**STATED EXERCISE**
Rewrite all the entries with every "screenshot" changed to "screen capture" and everything else kept the same. Leave the pictures out of your answer.

start GIVEN ENTRIES

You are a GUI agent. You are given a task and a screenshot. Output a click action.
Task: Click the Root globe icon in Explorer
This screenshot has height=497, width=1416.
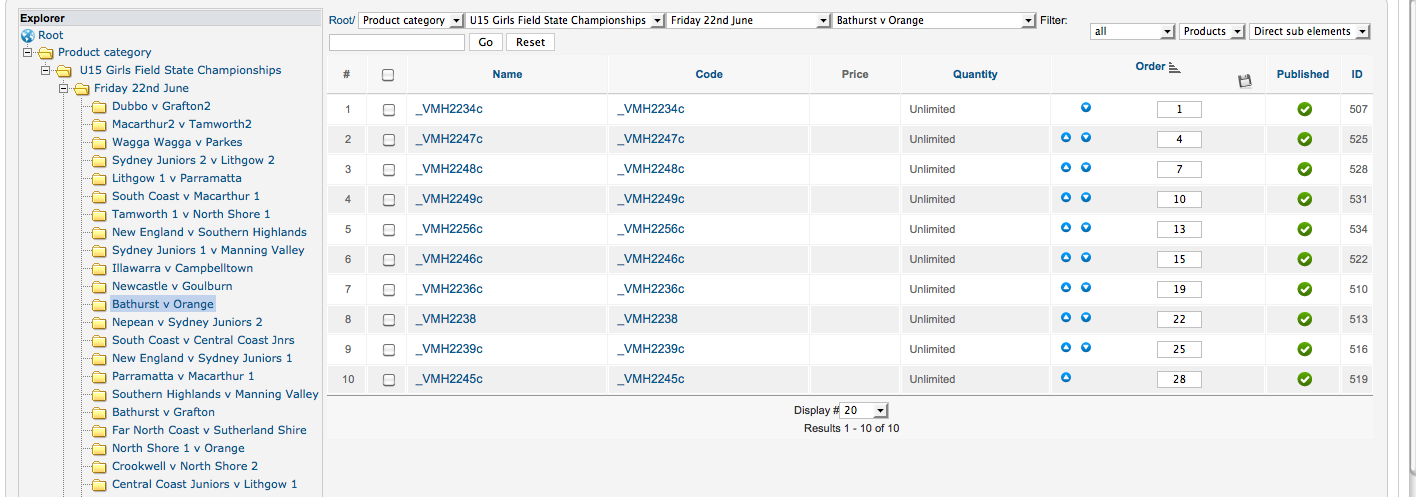coord(27,35)
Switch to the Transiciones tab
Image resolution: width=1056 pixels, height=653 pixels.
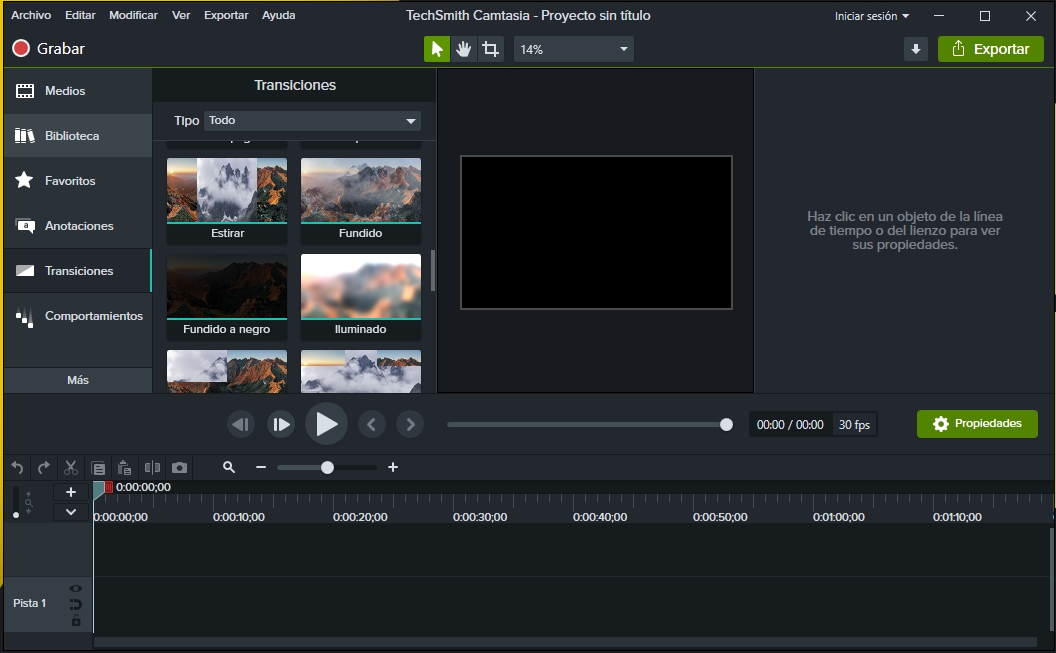78,270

end GIVEN ENTRIES

**SOLVED PROBLEM**
You are a GUI agent. You are given a task and a screen capture. Output a click action.
Task: Click the Root globe icon in Explorer
This screen capture has height=497, width=1416.
coord(27,35)
Switch to the Transiciones tab
Image resolution: width=1056 pixels, height=653 pixels.
78,270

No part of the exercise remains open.